PEDIDO ESCRITO A: Segundo o texto sobre os empregos na indústria, por que tantas pessoas têm se preocupado com a saúde do setor industrial? Responda em até três frases.

◆ ◆ ◆ ◆ ◆

Os bons empregos estão no setor industrial e é
por este motivo que tantas almas caridosas têm se preocupado com a saúde do
setor; não a busca de vantagens para si, é claro, mas apenas apreensão acerca
do bem-estar do trabalhador. Ou, pelo menos, esta é uma das justificativas que
por aí se ouve dos paladinos da desindustrialização. E, mantendo a tradição,
ninguém parece ter se dado ao trabalho de checar os dados para ver se
porventura a suposição do monopólio industrial dos bons empregos é um fenômeno
real, ou só uma criação da fértil mente dos keynesianos de quermesse.
Ocorre que os dados do Cadastro Geral de Empregados e
Desempregados (CAGED), a que geralmente se dá atenção no quesito da
criação de empregos formais, também nos trazem informações sobre o comportamento
dos salários, em particular o desempenho dos salários por setores, dentre eles
o de serviços e o manufatureiro.

◆ ◆ ◆ ◆ ◆

PEDIDO ESCRITO B: Copie da listagem, sem nenhuma alteração, o trecho que começa na linha que contém "Task: Click the ON" e termina na linha que contém "Action: pos(102,71)", incluindo as duas. Deixe as imagens de fora da resposta.

Dados de apontamento em páginas e telas:
◆ ◆ ◆ ◆ ◆

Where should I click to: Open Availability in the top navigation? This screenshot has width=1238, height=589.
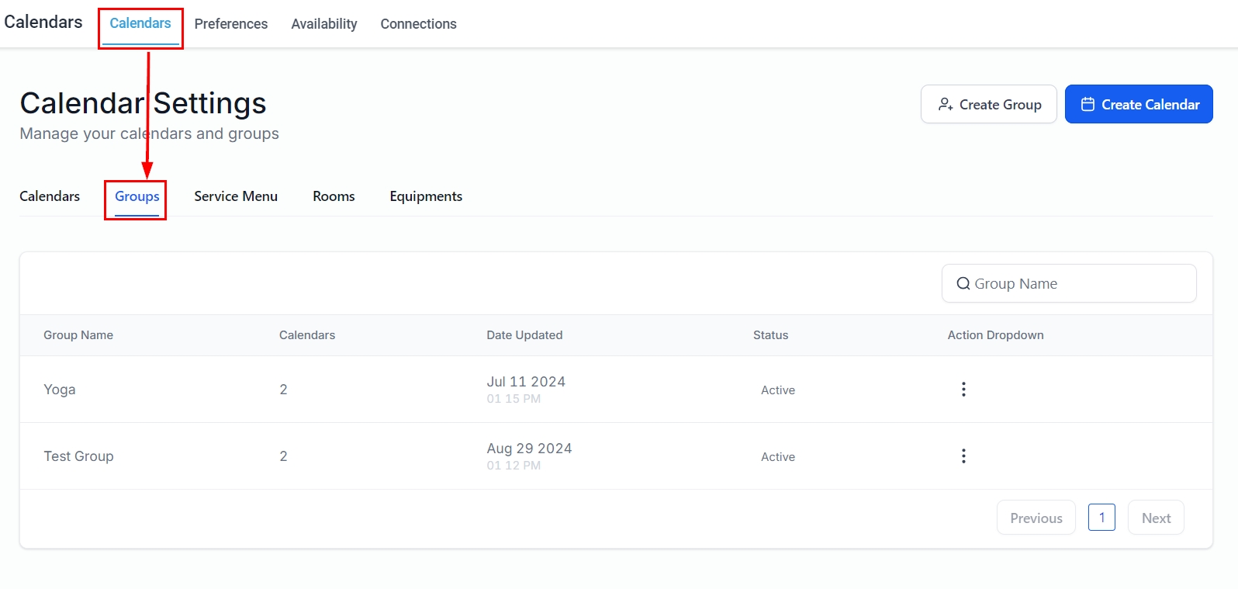[324, 24]
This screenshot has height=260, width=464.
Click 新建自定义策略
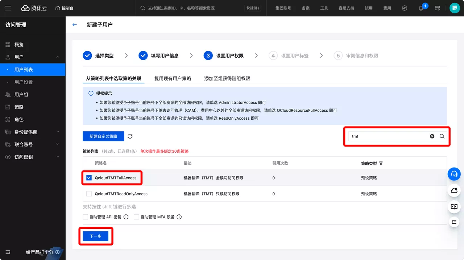103,136
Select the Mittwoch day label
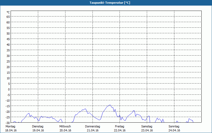This screenshot has height=133, width=212. [65, 126]
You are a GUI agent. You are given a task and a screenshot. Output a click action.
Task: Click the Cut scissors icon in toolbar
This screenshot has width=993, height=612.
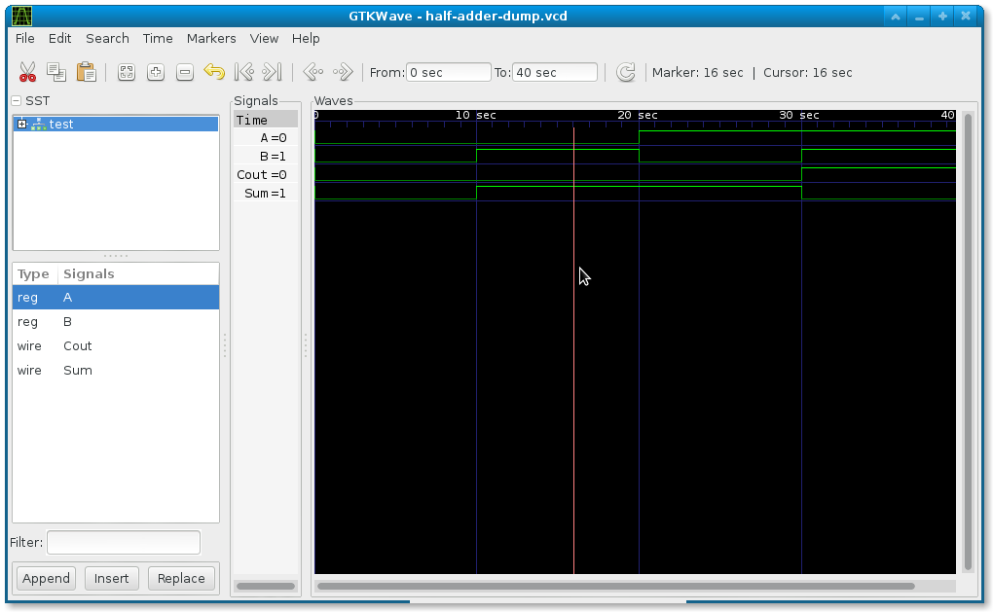(27, 72)

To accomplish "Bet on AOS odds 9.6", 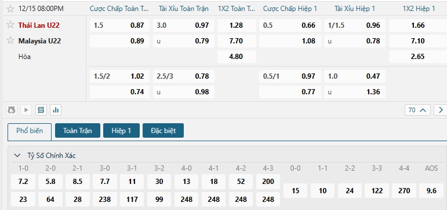I will pos(431,191).
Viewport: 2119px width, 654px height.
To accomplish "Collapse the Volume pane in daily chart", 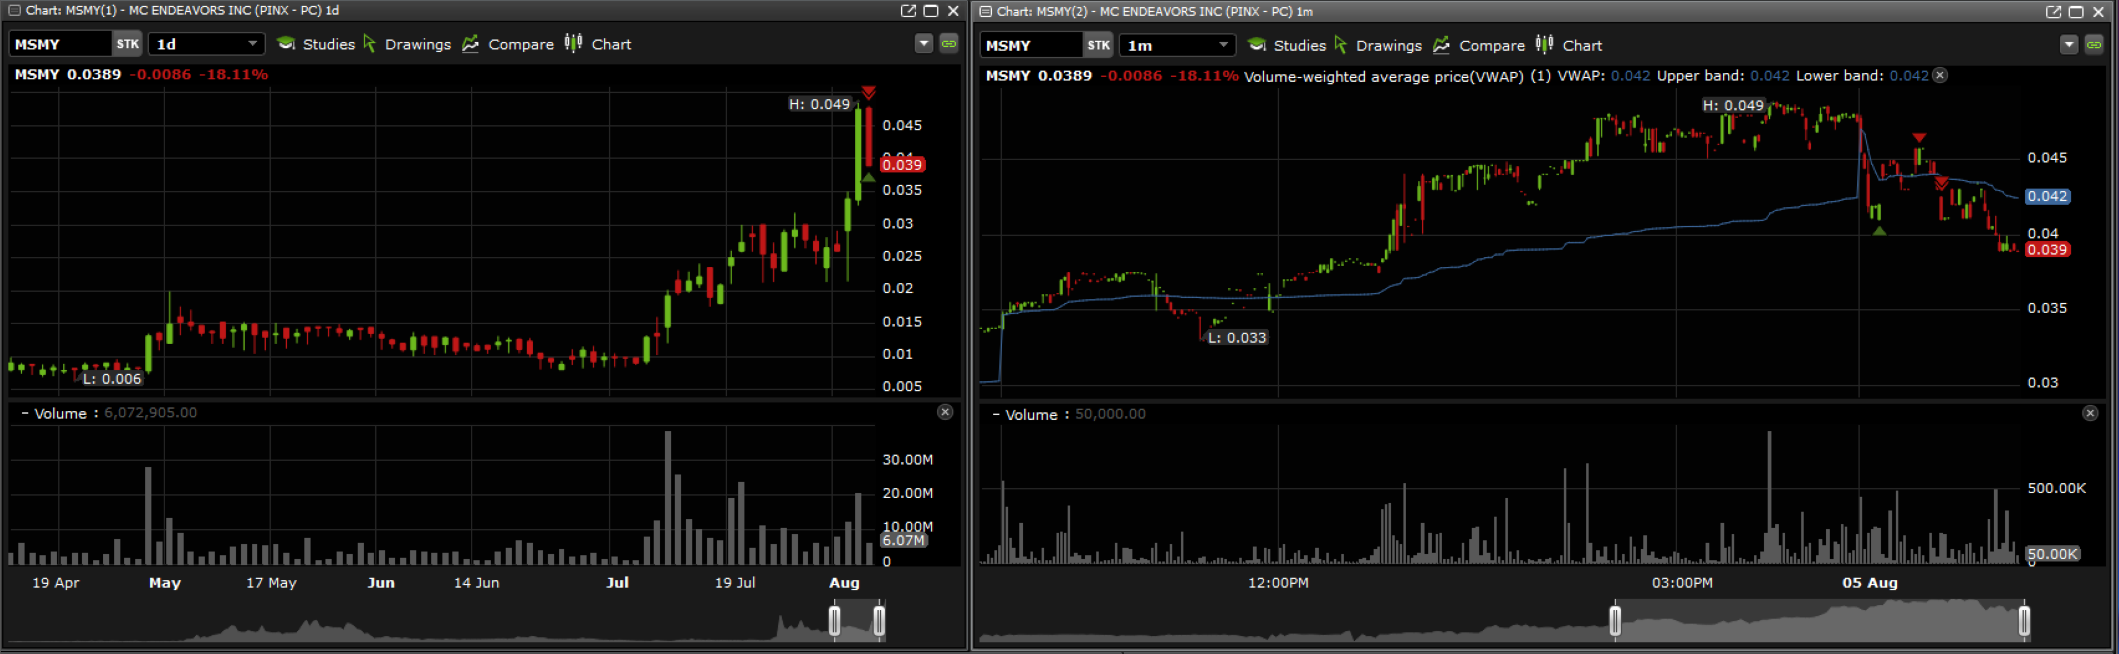I will tap(25, 413).
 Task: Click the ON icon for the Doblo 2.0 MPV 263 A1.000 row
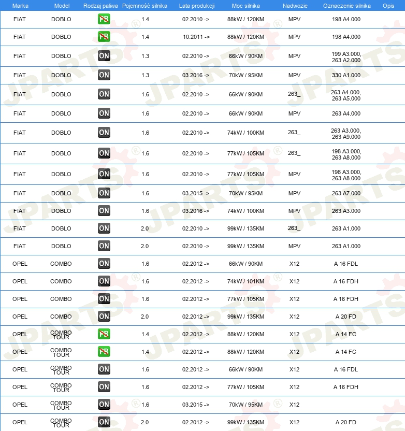pos(104,246)
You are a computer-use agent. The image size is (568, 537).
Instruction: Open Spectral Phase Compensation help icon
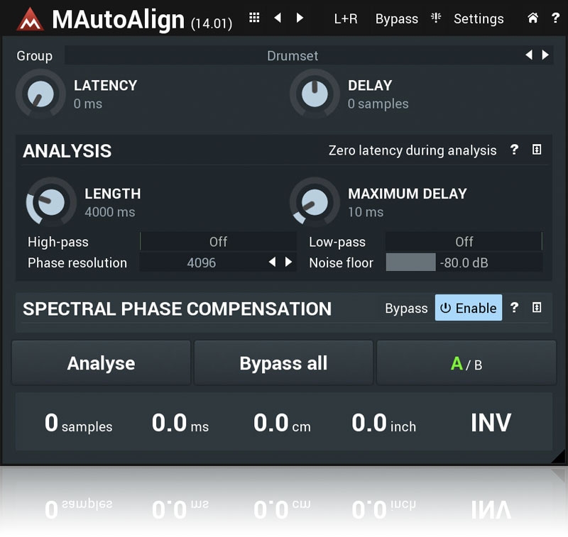pyautogui.click(x=514, y=308)
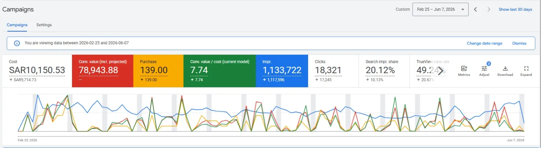This screenshot has width=541, height=148.
Task: Toggle the red Conv. value scorecard
Action: pos(102,71)
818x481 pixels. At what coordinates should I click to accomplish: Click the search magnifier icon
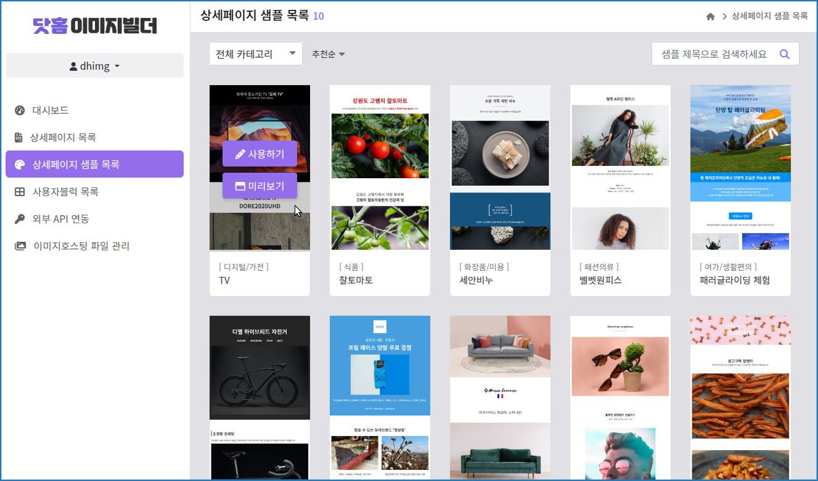(785, 54)
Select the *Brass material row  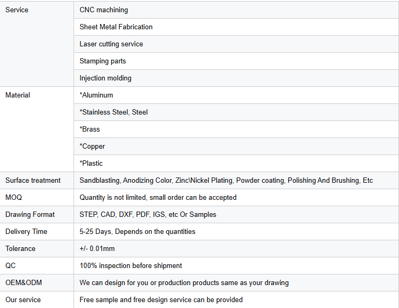(x=236, y=129)
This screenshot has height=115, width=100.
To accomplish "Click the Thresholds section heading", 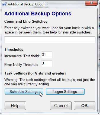I will [x=14, y=49].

◆ ◆ ◆ ◆ ◆

RESULTADO DA TAREFA A: Porque os bons empregos estariam no setor industrial. A justificativa alegada não é a busca de vantagens próprias, mas a preocupação com o bem-estar do trabalhador.

RESULTADO DA TAREFA B:
 Task: Click the ON icon for the Doblo 2.0 MPV 263 A1.000 row
pos(104,246)
You are a computer-use agent. The image size is (568, 537).
Instruction: Open Spectral Phase Compensation help icon
pyautogui.click(x=514, y=308)
This screenshot has width=541, height=148.
Task: Toggle the red Conv. value scorecard
Action: pos(102,71)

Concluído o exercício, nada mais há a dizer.